Анне было сорок два. Эти роды, поздние, вымоленные у судьбы, были невероятно тяжелыми. Они оставили на ее теле, когда-то безупречном и подтянутом, неизгладимые следы. Следы, которые она теперь прятала под бесформенным байковым халатом, некогда купленным в спешке. Она мельком видела свое отражение в зеркале — потухшие глаза, бледная кожа, мягкий, еще не ушедший живот, грудь, тяжелая и налитая молоком. Она больше не была той самой «богиней», той ослепительной фитнес-моделью, на которой когда-то женился Артем.
Дверь в детскую с нажимом распахнулась. На пороге стоял он. Артем. Владелец крупной сети элитных фитнес-клубов, настоящий апостол «идеального тела» и бескомпромиссного успеха. Он был облачен в дорогой шелковый халат, и от него исходил запах не сна, а дорогого выдержанного виски и непререкаемого успеха. Он не делил с ней спальню с тех самых пор, как она вернулась из роддома. Он говорил, что ему «крайне необходимо высыпаться, чтобы эффективно управлять своей растущей империей».

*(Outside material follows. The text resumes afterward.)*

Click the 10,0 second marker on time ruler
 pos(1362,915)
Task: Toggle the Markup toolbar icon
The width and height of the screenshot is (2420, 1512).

— Ты не можешь его просто успокоить? — его голос прозвучал тихо, но каждое слово резало слух, словно отточенный скальпель.
— Я пытаюсь, Артем, — прошептала Анна, ее руки заметно дрожали, укачивая драгоценный сверток. — У него, скорее всего, опять эти колики…
— Мне абсолютно все равно, что у него там, — он сделал шаг внутрь комнаты. Он даже не взглянул на сына. Его взгляд был прикован к ней. Холодный, оценивающий, полный нескрываемого отвращения. — Ты сама-то себя в зеркало видела в последнее время?
Анна инстинктивно сжалась, ощущая ледяную волну стыда. Она слишком хорошо знала этот взгляд. Раньше он им восхищался, ловил его, словно солнце. Теперь же в его глазах читалось лишь одно — презрение.
— Я… я почти не сплю третьи сутки. Я просто невероятно устала.
— Устала она! — он громко, без тени теплоты, усмехнулся. — А я, по-твоему, не устал? Я не устал ежедневно наблюдать за тем, во что ты постепенно превращаешься? На ком я женился? На женщине, у которой был пресс, словно стиральная доска! На настоящей королеве! А что я в итоге получил? — он брезгливо, почти без участия, кивнул в сторону ее заношенного халата. — Отекшую, постоянно ноющую, от которой пахнет кислым молоком и детской присыпкой…
— Артем, умоляю, прекрати! — она взмолилась, и слезы унижения ручьем потекли из ее глаз. — Это же… это наш родной сын! Я… мое тело… оно, конечно, изменилось, но…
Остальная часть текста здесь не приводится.